Our Fascinating Russian-Americans

I’m not sure how you get away with writing a lengthy piece on big-deal Russian-American novelists without once mentioning Olga Grushin; perhaps only the Russian-American novelists living in New York count. Still, Emily Gould‘s awful-titled piece on the alleged trend for Russia! is an interesting read, even if a lot of the quotes from Gary Shteyngart and Keith Gessen suggest they’re wary of her thesis that these writers are (ironic caps Gould’s) So Hot Right Now. (Gessen, for his part, is resistant to be included in this grouping, and no agent or publisher is quoted.) And Gould’s riff on Lara Vapnyar seems to argue that Russian-American authors have truly arrived only because you can now treat them with easy condescension:

[Vapnyar] is the most authentically Russian member of the club for the simple reason that her spoken English is still somewhat wobbly.

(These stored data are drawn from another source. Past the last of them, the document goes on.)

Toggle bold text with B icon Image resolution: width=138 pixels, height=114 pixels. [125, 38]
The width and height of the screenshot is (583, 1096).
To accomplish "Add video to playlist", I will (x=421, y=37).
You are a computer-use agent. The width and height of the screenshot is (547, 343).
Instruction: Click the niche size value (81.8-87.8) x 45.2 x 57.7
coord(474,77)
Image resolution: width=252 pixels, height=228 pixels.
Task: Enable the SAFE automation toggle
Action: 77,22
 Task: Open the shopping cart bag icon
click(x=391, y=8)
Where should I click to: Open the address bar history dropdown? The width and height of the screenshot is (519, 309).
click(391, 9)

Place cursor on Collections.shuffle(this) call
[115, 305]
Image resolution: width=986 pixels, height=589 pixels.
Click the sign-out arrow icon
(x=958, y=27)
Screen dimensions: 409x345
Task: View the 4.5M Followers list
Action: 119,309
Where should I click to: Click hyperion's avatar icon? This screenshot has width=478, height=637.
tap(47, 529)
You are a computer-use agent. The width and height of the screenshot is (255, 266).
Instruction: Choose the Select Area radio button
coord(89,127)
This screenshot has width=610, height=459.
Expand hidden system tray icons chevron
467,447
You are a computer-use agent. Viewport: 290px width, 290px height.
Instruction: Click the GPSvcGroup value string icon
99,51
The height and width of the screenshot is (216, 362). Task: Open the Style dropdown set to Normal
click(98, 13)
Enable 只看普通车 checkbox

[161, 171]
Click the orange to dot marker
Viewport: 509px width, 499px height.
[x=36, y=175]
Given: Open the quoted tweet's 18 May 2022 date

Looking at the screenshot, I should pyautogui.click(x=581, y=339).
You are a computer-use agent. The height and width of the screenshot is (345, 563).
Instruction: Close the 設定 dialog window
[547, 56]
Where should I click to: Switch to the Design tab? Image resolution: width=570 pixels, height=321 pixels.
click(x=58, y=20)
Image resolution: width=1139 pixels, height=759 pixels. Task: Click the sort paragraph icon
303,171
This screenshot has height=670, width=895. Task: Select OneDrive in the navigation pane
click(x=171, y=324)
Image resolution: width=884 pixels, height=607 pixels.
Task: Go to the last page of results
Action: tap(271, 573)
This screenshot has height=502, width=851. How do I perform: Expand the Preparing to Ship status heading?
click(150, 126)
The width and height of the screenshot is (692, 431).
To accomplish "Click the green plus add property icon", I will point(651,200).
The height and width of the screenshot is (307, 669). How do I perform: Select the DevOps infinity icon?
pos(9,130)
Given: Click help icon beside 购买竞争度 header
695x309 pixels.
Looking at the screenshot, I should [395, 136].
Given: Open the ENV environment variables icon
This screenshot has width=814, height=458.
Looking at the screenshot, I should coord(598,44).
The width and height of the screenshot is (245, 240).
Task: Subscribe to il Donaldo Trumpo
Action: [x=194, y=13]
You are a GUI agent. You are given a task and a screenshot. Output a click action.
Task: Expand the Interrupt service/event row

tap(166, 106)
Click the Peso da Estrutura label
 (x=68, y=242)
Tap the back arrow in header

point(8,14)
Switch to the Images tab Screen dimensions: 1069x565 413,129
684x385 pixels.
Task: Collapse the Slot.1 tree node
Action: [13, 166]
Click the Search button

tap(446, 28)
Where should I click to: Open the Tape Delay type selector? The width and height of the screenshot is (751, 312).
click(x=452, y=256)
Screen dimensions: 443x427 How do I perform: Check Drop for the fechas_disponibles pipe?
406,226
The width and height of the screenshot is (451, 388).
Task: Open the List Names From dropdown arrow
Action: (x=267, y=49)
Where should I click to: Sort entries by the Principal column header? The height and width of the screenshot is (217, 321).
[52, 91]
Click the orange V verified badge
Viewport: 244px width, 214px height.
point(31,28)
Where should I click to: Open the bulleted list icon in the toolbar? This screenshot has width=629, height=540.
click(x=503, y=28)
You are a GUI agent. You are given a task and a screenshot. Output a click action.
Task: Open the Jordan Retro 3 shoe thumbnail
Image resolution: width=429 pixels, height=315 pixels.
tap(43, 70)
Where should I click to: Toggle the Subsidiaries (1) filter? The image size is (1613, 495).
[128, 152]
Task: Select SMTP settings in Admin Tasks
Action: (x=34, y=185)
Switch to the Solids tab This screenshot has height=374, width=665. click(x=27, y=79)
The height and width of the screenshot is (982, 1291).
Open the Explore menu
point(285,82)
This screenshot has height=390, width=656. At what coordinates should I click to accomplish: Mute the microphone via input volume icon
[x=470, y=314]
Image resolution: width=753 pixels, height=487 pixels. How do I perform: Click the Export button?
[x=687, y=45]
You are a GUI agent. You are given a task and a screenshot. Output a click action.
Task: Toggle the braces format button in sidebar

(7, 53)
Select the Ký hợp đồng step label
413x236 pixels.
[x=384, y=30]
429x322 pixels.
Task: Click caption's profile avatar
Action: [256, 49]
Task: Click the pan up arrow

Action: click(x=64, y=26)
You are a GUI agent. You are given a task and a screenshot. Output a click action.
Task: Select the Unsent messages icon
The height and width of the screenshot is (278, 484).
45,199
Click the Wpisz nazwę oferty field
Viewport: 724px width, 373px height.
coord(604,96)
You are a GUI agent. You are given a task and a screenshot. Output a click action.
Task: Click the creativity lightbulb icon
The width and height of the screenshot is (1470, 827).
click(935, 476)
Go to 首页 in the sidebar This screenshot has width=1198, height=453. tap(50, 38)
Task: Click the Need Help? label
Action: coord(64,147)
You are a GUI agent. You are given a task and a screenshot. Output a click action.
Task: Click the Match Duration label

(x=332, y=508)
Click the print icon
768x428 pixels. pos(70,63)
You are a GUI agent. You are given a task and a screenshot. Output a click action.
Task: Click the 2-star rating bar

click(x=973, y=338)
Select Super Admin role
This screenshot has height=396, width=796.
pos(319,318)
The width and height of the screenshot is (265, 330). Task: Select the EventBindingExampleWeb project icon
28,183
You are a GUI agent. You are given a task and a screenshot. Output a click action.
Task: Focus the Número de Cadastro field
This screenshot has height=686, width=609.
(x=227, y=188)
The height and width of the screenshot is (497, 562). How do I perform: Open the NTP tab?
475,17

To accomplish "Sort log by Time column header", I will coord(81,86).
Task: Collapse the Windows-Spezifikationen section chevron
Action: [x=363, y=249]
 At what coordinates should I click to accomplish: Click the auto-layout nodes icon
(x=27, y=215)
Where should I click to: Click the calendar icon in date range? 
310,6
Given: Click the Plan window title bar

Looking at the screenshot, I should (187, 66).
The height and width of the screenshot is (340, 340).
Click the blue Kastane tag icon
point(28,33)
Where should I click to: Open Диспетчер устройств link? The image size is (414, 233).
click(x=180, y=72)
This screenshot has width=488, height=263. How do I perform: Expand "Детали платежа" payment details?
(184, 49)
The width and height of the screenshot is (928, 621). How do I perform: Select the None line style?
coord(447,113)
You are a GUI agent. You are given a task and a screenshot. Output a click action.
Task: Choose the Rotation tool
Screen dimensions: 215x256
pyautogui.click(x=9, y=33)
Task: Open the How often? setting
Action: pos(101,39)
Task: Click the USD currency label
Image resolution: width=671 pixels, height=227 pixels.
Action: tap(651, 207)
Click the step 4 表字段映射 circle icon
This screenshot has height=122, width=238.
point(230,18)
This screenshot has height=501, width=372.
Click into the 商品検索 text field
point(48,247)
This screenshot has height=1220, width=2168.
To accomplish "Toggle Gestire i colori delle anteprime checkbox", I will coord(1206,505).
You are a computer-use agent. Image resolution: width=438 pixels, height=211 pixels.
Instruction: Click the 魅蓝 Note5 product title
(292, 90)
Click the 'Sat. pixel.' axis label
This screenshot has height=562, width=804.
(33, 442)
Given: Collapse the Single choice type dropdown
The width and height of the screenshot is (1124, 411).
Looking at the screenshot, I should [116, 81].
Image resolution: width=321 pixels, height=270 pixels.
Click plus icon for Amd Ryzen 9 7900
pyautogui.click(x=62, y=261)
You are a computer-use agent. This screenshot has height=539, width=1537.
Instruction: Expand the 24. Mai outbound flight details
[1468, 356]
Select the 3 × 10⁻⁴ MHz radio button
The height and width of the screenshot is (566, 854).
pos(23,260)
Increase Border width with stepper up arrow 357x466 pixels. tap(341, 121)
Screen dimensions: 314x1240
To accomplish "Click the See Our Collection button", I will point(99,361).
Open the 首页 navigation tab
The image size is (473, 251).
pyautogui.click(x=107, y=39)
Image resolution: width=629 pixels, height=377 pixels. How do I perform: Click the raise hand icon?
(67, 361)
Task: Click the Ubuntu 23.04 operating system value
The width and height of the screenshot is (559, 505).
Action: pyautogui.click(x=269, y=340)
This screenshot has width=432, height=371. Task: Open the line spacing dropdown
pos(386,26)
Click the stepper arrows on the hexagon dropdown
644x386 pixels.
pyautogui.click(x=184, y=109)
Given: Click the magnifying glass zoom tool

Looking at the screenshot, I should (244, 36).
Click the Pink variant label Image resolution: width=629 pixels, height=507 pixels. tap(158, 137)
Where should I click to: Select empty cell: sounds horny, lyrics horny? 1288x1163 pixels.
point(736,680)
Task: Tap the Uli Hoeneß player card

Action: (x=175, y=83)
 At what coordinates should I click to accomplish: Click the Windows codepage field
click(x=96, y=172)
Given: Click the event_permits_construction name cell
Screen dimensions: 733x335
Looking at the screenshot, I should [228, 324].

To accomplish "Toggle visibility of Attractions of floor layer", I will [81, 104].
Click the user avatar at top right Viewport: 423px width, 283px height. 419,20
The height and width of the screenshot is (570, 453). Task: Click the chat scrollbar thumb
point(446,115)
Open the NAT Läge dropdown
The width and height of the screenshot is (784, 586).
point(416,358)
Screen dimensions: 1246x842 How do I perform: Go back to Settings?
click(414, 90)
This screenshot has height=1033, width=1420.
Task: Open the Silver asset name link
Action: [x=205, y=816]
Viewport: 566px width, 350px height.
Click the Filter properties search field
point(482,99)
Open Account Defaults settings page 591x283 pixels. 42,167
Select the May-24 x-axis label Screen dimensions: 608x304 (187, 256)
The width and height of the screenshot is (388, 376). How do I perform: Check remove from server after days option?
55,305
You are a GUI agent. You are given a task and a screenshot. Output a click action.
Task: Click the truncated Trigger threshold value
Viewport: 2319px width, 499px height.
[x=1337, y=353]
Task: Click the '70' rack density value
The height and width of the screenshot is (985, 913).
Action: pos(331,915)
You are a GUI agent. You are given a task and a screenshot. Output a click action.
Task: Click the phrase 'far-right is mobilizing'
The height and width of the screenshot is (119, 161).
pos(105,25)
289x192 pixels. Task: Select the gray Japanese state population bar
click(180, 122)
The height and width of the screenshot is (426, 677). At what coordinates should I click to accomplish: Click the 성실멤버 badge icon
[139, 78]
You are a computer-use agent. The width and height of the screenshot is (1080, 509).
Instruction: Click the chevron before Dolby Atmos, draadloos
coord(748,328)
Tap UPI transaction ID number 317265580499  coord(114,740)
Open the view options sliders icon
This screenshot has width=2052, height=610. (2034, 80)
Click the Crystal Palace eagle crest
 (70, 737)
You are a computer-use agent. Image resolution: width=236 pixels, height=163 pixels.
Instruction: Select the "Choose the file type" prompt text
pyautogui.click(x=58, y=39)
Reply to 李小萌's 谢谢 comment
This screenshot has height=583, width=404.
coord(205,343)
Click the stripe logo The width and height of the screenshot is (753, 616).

She’s been able to distill that linguistic insecurity into an emphatically plain, nearly featureless writing style the New Yorker fell in love with. It gave her a career: “I had never written fiction before, in any language, and I spoke English with a monstrous accent and tons of grammatical mistakes,” she reminisces in a recent essay. It also made her a few enemies. “When my first story appeared in the New Yorker… one of my American friends said, ‘What should I do to get published in the New Yorker? Screw up my English?’” (This magazine’s editor once opined in a public forum that Vapnyar’s fiction “gets published for the same reason Thai elephants’ paintings get exhibited in galleries”; he has since recanted, and even translated one of Vapnyar’s short stories into Russian).